(Raw rows)
○ ○ ○ ○ ○

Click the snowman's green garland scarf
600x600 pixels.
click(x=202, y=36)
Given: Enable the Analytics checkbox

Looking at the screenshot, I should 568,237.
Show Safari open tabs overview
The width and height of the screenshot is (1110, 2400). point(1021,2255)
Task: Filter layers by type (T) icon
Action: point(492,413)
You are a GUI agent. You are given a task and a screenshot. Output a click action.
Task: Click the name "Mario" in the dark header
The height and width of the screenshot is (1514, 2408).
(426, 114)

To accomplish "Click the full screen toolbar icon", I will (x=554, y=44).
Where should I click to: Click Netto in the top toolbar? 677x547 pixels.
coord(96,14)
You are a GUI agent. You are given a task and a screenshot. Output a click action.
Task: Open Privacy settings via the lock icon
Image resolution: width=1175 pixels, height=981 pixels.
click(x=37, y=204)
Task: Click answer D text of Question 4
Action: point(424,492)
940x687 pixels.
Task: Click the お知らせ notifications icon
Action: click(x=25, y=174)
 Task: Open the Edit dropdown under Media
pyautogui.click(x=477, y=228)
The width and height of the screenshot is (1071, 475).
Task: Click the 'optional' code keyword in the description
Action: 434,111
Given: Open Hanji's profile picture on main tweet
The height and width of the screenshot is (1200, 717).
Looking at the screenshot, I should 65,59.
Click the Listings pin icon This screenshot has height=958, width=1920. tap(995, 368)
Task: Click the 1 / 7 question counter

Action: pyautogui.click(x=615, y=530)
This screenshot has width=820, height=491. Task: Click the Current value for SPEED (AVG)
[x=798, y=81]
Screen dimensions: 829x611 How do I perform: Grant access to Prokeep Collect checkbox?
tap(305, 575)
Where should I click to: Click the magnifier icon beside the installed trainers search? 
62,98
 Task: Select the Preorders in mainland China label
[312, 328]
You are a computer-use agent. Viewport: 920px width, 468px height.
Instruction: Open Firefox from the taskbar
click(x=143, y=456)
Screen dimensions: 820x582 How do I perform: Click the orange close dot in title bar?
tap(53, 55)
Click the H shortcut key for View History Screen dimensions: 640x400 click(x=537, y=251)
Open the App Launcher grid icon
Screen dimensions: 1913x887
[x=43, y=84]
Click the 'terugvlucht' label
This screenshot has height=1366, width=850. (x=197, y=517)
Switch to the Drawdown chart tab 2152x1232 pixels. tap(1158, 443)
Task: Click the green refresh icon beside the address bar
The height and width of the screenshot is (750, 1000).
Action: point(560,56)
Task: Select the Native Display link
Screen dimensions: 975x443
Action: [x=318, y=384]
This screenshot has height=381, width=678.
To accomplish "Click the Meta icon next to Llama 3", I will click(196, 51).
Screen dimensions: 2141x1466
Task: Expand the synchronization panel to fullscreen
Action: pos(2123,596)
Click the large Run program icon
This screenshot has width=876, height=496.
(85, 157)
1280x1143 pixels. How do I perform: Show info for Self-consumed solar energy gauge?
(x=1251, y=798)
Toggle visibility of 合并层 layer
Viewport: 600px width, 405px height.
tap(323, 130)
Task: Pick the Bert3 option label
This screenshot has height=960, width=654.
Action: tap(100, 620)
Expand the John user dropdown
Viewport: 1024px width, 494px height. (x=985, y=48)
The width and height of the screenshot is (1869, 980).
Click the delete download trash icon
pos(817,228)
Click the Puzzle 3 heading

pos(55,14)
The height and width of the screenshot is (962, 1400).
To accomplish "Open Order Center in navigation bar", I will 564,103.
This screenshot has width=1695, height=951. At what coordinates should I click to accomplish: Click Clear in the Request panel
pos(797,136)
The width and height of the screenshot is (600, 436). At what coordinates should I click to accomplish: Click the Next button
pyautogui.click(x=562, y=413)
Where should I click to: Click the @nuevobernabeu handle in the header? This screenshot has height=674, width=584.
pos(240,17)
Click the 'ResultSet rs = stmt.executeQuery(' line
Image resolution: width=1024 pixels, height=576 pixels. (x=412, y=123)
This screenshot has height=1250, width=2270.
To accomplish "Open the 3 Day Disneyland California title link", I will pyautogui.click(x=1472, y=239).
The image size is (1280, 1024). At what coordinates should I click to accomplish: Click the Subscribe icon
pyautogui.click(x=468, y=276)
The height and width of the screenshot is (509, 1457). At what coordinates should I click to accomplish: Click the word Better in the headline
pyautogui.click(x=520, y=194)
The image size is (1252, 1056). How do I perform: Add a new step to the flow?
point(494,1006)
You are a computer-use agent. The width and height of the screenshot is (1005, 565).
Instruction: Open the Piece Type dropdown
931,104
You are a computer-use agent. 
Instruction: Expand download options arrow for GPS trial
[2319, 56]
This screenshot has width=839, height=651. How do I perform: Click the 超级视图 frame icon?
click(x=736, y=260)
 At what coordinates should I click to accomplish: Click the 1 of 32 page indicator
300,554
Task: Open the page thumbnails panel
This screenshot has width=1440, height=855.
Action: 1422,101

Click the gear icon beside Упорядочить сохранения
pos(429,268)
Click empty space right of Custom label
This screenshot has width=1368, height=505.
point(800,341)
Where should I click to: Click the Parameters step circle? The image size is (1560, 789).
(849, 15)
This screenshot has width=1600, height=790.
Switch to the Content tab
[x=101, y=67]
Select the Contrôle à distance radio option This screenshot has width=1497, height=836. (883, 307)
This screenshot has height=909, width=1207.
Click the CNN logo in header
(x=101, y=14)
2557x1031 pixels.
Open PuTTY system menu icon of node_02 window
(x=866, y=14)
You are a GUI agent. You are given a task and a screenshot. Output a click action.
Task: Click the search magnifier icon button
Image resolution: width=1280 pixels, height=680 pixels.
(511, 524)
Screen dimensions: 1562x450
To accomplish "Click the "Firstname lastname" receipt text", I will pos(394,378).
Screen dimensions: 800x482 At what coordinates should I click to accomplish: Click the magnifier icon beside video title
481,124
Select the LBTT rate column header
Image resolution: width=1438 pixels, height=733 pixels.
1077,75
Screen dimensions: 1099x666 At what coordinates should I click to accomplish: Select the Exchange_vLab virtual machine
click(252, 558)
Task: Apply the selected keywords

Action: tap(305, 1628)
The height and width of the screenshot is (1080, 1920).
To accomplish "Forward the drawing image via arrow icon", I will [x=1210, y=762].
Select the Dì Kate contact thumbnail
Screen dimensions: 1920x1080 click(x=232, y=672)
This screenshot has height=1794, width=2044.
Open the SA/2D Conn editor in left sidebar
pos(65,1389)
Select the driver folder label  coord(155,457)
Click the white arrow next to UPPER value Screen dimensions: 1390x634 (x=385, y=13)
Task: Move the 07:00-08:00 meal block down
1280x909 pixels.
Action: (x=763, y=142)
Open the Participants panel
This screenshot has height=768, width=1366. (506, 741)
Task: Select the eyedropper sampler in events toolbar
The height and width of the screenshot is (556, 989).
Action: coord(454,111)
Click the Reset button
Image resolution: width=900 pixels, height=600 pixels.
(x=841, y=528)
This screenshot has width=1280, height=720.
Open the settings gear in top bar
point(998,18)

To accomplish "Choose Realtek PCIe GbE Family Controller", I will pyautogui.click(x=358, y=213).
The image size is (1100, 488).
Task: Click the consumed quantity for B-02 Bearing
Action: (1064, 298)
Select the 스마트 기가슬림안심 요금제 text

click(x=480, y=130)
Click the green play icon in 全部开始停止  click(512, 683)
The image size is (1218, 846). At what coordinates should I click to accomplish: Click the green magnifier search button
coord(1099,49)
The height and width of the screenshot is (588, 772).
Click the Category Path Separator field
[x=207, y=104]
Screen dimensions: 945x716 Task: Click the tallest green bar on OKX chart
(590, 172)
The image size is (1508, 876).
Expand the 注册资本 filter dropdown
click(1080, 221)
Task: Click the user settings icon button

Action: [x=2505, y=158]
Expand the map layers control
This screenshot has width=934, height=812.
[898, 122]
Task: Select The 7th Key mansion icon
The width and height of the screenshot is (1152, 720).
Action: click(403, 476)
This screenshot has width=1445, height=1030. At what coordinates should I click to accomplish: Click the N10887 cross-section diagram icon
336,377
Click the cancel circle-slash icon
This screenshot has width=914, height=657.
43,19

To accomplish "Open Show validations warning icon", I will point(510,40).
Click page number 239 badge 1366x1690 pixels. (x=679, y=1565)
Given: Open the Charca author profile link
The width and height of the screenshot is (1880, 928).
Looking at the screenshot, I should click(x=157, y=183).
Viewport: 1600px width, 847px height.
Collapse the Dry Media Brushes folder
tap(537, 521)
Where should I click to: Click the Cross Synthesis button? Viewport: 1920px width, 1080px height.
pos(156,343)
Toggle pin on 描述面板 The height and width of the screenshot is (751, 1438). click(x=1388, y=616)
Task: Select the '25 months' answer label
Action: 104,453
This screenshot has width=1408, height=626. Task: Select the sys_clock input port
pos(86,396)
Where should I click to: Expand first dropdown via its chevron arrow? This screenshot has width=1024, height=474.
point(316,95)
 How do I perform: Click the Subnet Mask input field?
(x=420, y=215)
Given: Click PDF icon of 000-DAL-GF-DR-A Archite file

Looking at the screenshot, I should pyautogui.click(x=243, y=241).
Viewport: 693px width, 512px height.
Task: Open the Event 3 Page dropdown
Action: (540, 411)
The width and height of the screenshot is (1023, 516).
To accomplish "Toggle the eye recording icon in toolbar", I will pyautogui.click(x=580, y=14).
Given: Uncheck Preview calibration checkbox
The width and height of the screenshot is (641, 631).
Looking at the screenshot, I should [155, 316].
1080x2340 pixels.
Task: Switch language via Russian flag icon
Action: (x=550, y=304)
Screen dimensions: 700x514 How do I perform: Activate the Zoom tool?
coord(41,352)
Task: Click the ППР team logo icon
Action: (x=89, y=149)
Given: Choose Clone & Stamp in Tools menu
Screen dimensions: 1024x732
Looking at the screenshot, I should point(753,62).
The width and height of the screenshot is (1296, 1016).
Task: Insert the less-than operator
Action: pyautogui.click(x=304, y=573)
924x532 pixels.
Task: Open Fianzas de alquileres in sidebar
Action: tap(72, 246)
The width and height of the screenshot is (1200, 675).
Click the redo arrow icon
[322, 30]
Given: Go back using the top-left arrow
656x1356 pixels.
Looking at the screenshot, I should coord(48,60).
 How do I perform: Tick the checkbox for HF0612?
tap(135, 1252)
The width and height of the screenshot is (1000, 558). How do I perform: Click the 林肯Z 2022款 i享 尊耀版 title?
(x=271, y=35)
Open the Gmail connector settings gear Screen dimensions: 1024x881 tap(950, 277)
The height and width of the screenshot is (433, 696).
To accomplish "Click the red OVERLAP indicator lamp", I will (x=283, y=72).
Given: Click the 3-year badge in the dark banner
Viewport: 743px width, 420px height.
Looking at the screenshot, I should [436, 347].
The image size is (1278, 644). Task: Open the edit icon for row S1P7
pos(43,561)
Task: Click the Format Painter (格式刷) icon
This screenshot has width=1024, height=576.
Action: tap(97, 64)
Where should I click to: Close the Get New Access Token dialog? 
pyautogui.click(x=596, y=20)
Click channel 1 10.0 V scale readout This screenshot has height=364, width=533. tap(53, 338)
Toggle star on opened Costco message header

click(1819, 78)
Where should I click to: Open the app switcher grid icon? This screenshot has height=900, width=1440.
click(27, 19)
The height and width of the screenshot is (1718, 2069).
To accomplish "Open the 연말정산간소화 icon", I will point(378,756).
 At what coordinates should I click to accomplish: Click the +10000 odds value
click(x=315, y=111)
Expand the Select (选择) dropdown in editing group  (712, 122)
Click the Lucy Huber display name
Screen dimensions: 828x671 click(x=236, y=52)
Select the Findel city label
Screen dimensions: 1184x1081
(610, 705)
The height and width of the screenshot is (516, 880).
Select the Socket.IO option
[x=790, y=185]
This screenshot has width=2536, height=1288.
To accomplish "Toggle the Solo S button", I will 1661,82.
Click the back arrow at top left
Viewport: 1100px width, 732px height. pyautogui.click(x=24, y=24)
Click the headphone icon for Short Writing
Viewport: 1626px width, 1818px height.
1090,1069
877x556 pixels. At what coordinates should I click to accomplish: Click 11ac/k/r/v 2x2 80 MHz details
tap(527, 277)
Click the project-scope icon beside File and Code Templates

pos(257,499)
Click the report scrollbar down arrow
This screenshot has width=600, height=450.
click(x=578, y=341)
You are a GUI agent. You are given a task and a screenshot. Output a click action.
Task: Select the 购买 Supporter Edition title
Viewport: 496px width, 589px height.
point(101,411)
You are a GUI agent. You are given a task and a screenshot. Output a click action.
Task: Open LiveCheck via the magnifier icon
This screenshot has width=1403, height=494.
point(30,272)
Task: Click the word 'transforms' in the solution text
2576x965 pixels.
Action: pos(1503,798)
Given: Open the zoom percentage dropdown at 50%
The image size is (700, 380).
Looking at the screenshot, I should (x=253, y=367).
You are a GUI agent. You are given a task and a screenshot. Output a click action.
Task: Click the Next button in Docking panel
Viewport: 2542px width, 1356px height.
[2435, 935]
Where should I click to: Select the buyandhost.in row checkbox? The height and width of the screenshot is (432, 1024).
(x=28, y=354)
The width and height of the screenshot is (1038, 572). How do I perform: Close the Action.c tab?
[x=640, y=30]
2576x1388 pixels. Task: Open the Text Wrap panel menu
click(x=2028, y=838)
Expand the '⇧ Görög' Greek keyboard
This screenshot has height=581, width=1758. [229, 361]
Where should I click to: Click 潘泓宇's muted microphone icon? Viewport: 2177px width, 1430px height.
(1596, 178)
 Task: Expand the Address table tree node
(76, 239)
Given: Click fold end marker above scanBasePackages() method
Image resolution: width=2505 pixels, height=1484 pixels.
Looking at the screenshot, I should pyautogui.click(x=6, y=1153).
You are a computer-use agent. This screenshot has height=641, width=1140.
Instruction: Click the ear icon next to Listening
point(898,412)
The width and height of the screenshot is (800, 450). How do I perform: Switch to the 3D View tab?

○ ○ ○ ○ ○

Rewrite everything from the start of the rows down to the line containing "will (x=554, y=44).", with "checkbox" replaced by "toggle" and every other part unchanged.

▶ **Worked solution**:
Click the snowman's green garland scarf
600x600 pixels.
click(x=202, y=36)
Given: Enable the Analytics toggle

Looking at the screenshot, I should 568,237.
Show Safari open tabs overview
The width and height of the screenshot is (1110, 2400). point(1021,2255)
Task: Filter layers by type (T) icon
Action: point(492,413)
You are a GUI agent. You are given a task and a screenshot. Output a click action.
Task: Click the name "Mario" in the dark header
The height and width of the screenshot is (1514, 2408).
(426, 114)

To accomplish "Click the full screen toolbar icon", I will (x=554, y=44).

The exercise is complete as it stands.